■ WHAT YOU WILL DO ■
Return all lines below containing the word "agent".
═════ RECORDS SHOWN ═════
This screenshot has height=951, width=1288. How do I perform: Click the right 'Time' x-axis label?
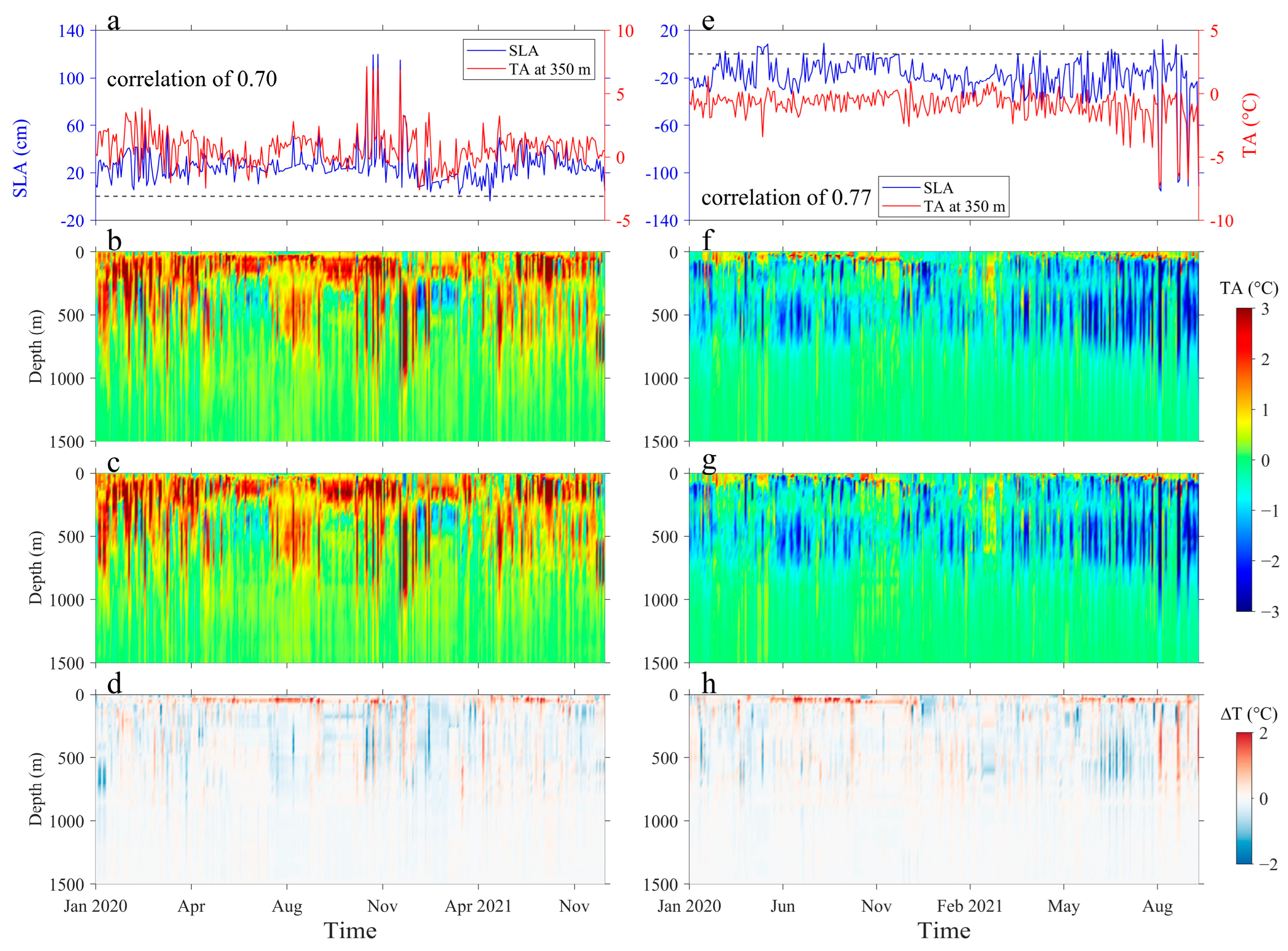point(944,931)
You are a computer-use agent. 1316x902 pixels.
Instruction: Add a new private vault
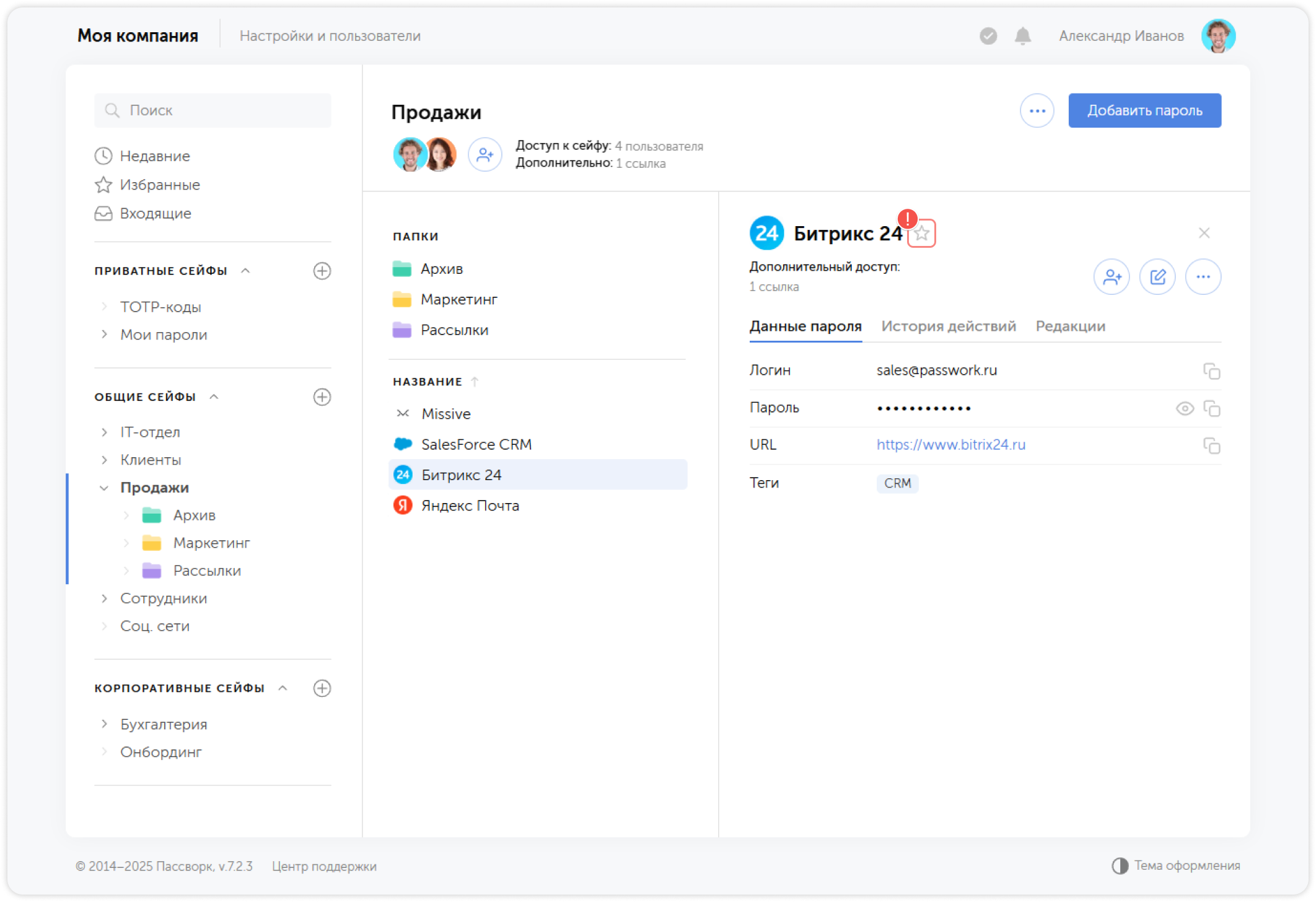pos(322,271)
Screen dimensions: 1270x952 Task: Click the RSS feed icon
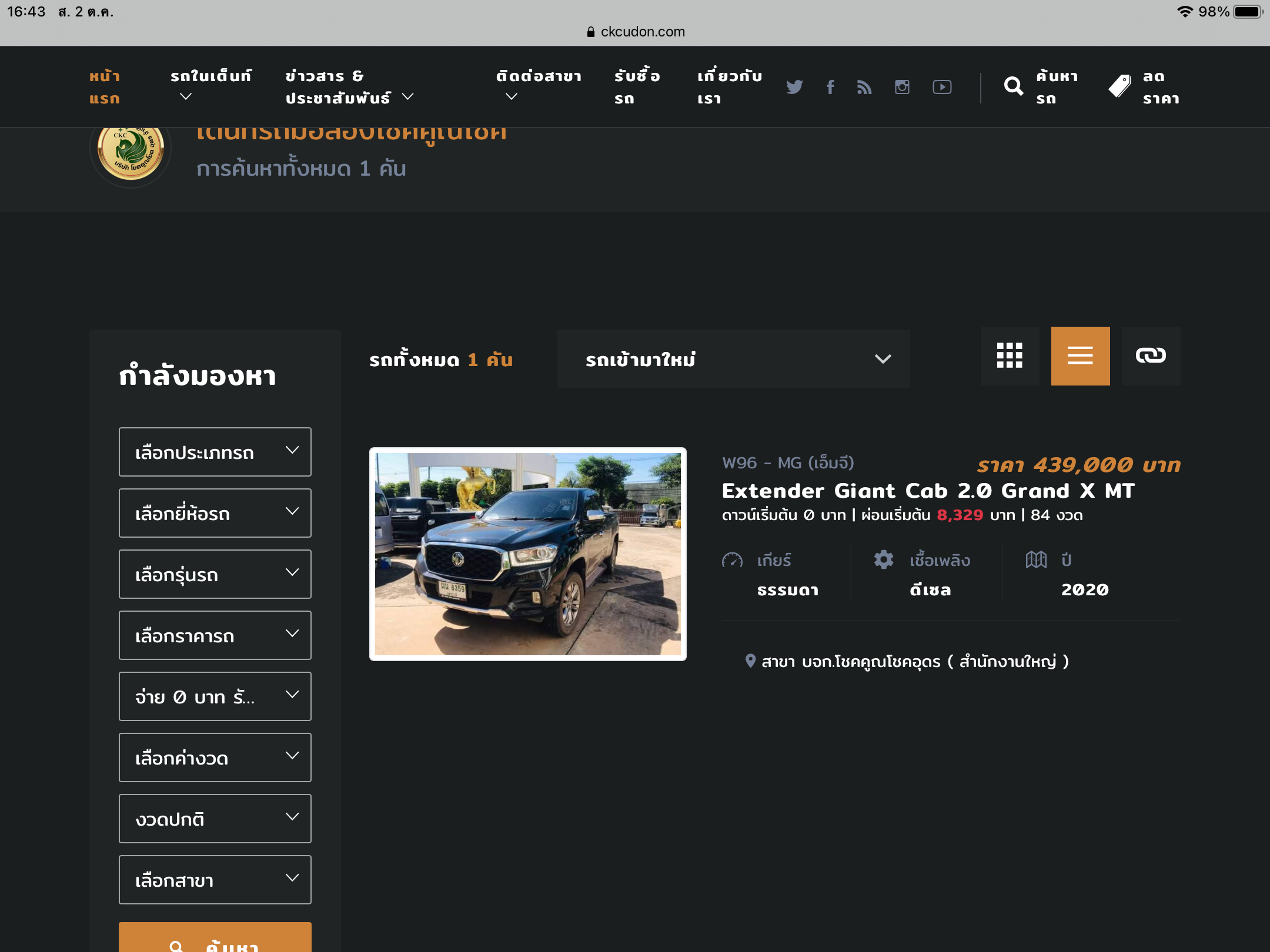pyautogui.click(x=864, y=87)
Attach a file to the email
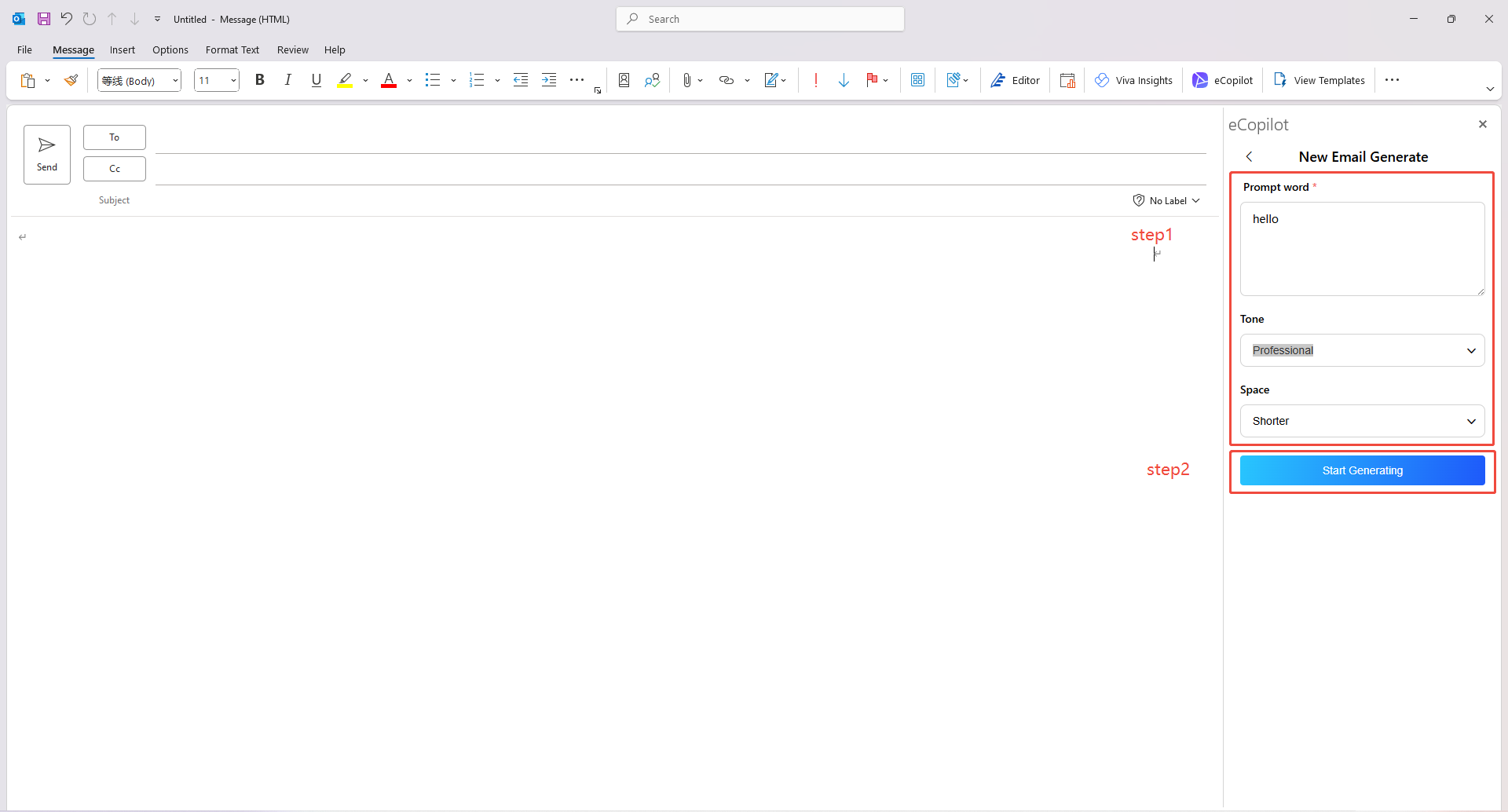 coord(686,79)
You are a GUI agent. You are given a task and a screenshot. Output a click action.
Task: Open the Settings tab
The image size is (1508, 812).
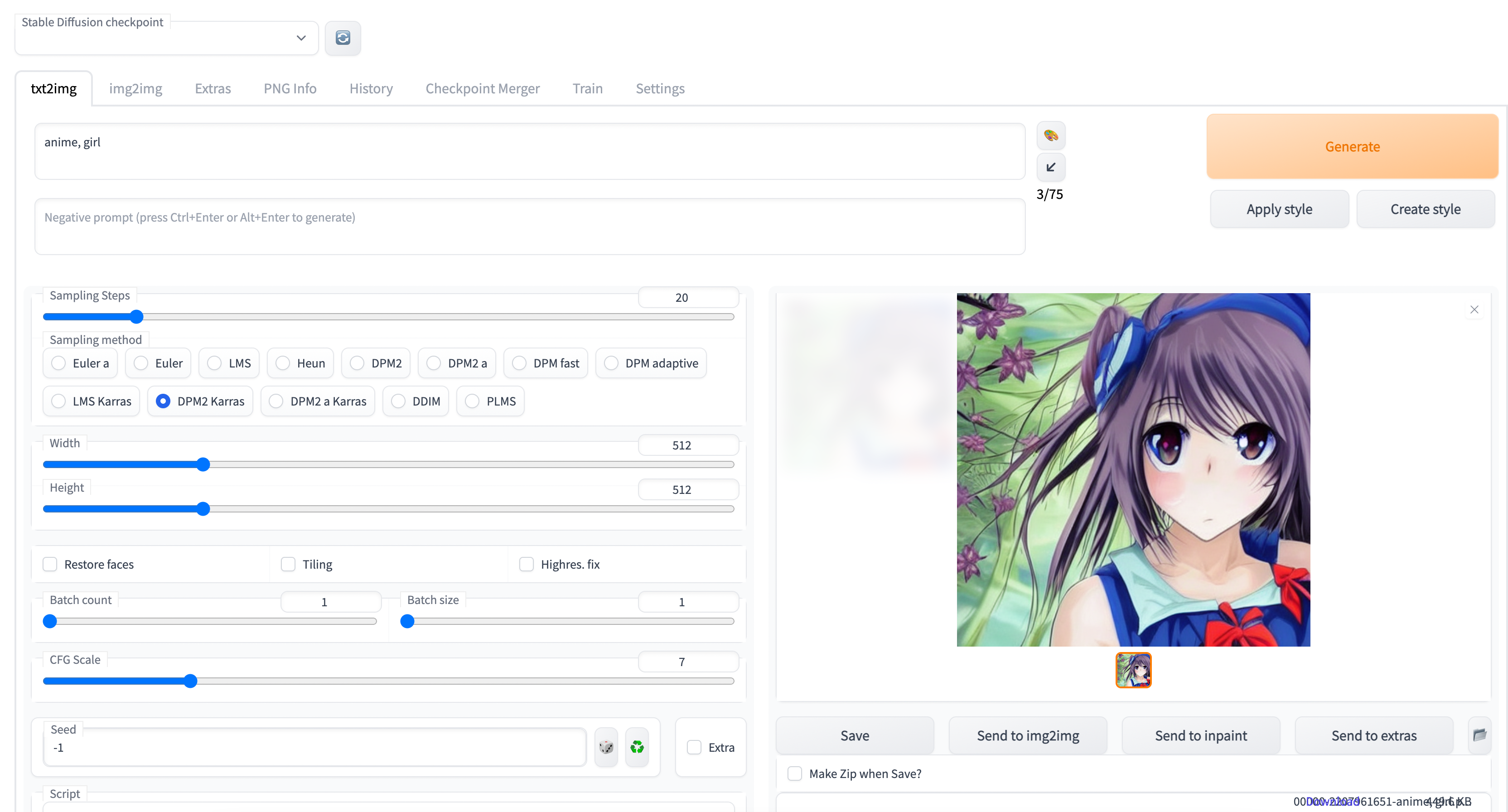[x=660, y=88]
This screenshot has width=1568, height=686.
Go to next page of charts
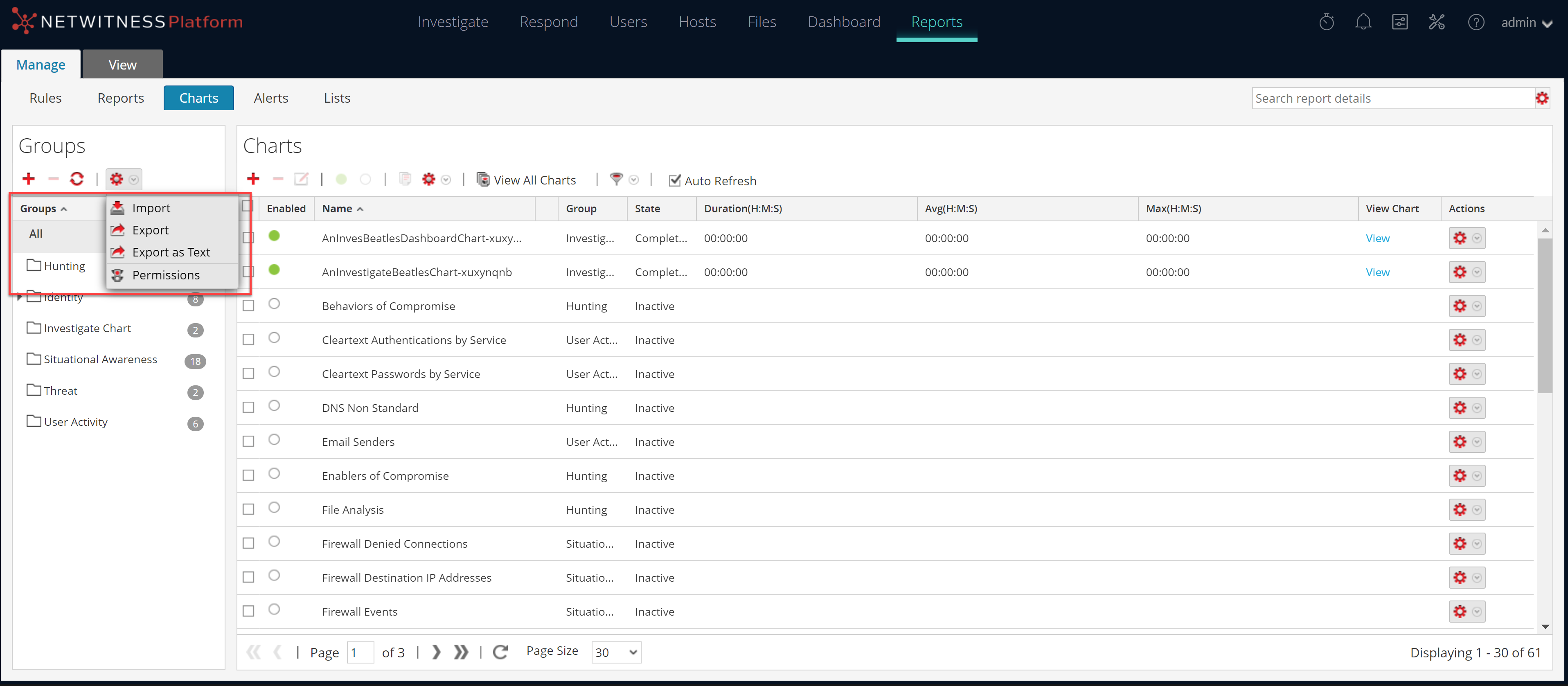tap(436, 652)
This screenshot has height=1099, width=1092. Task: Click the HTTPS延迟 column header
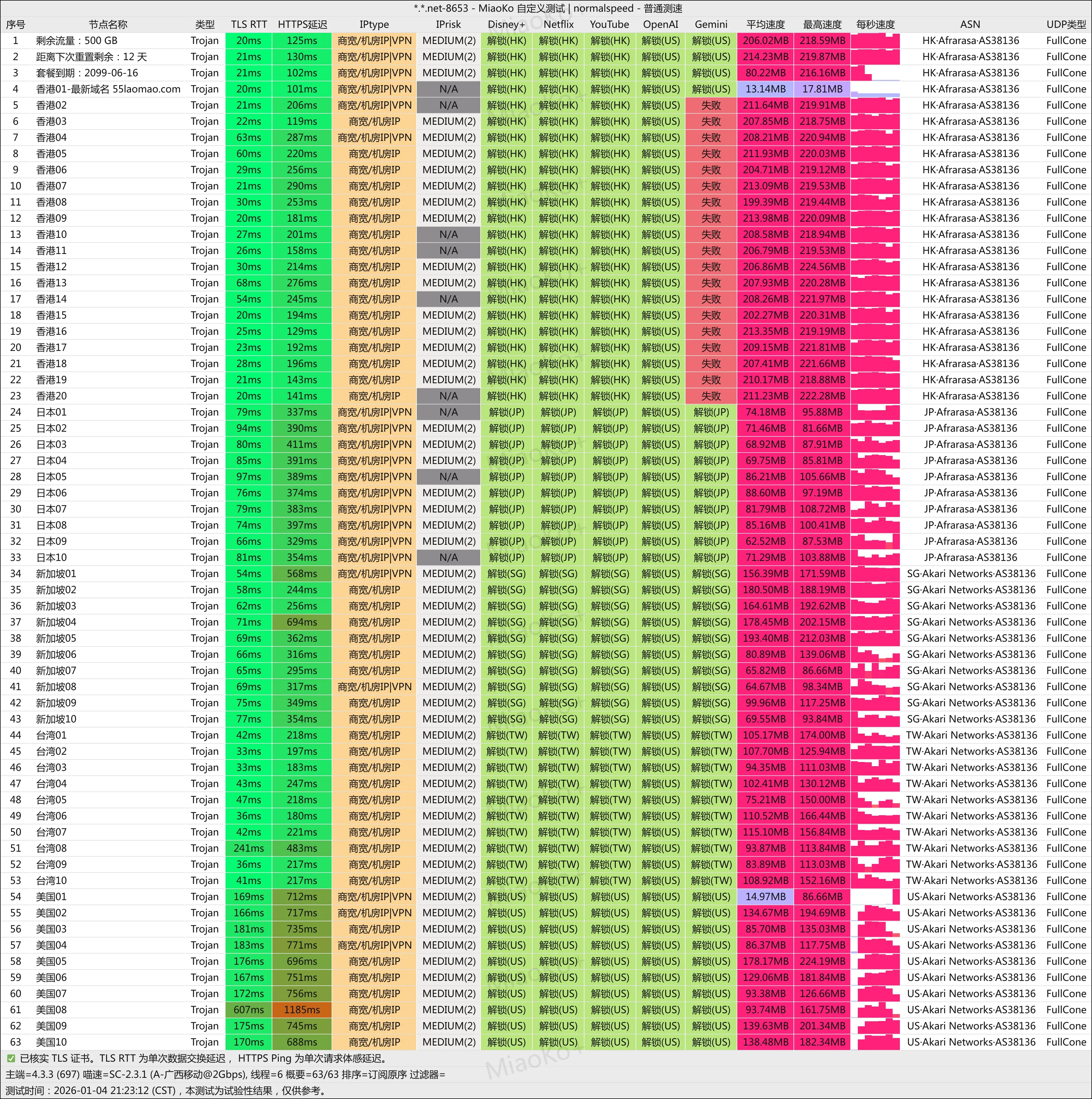(x=302, y=25)

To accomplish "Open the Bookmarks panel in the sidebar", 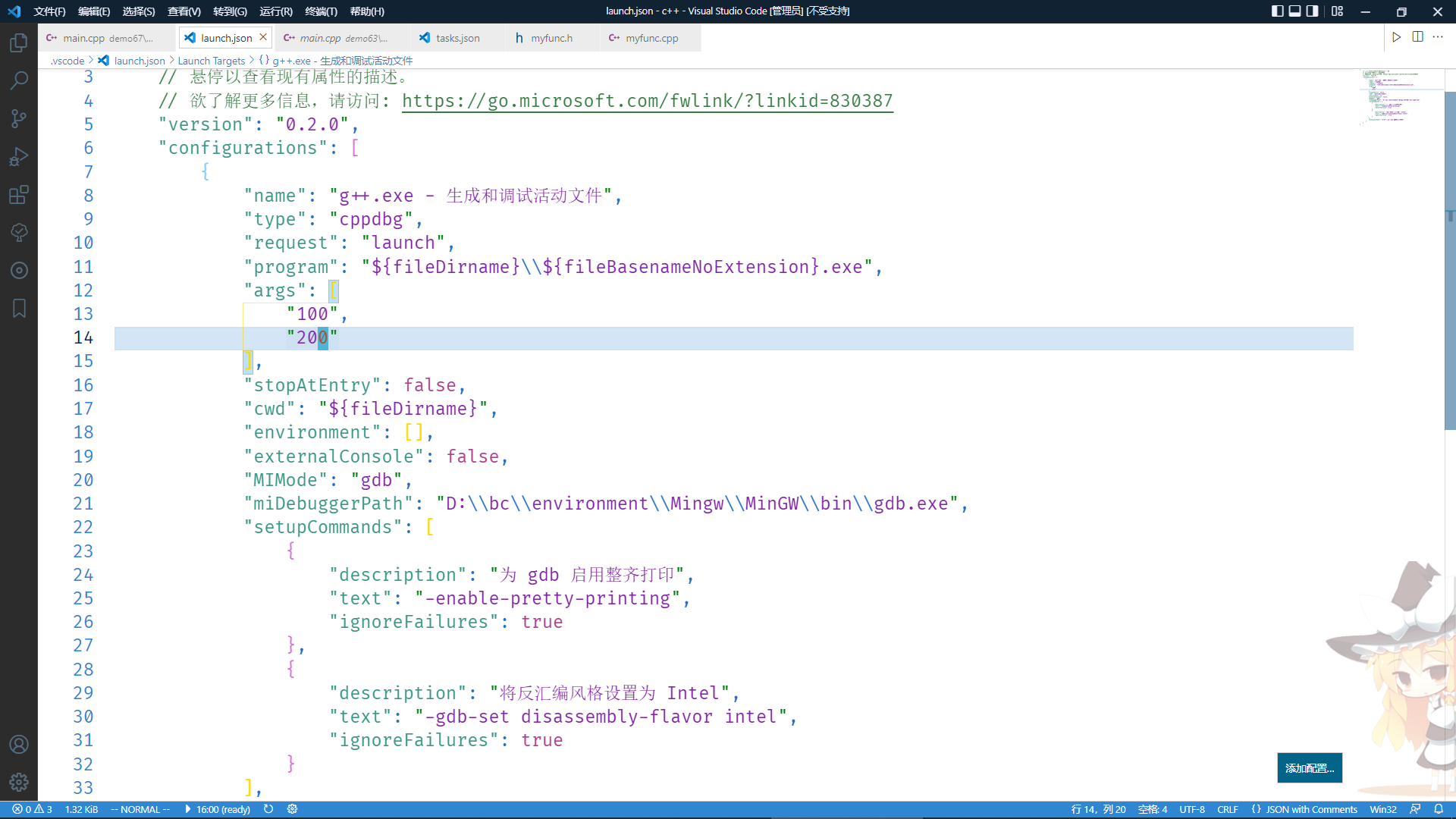I will point(18,308).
═════
■ RESPONSE FOR THIS EXERCISE ■
You are a computer-use agent. 1316x902 pixels.
You are a GUI agent. You are given a task and a screenshot. Output a click action.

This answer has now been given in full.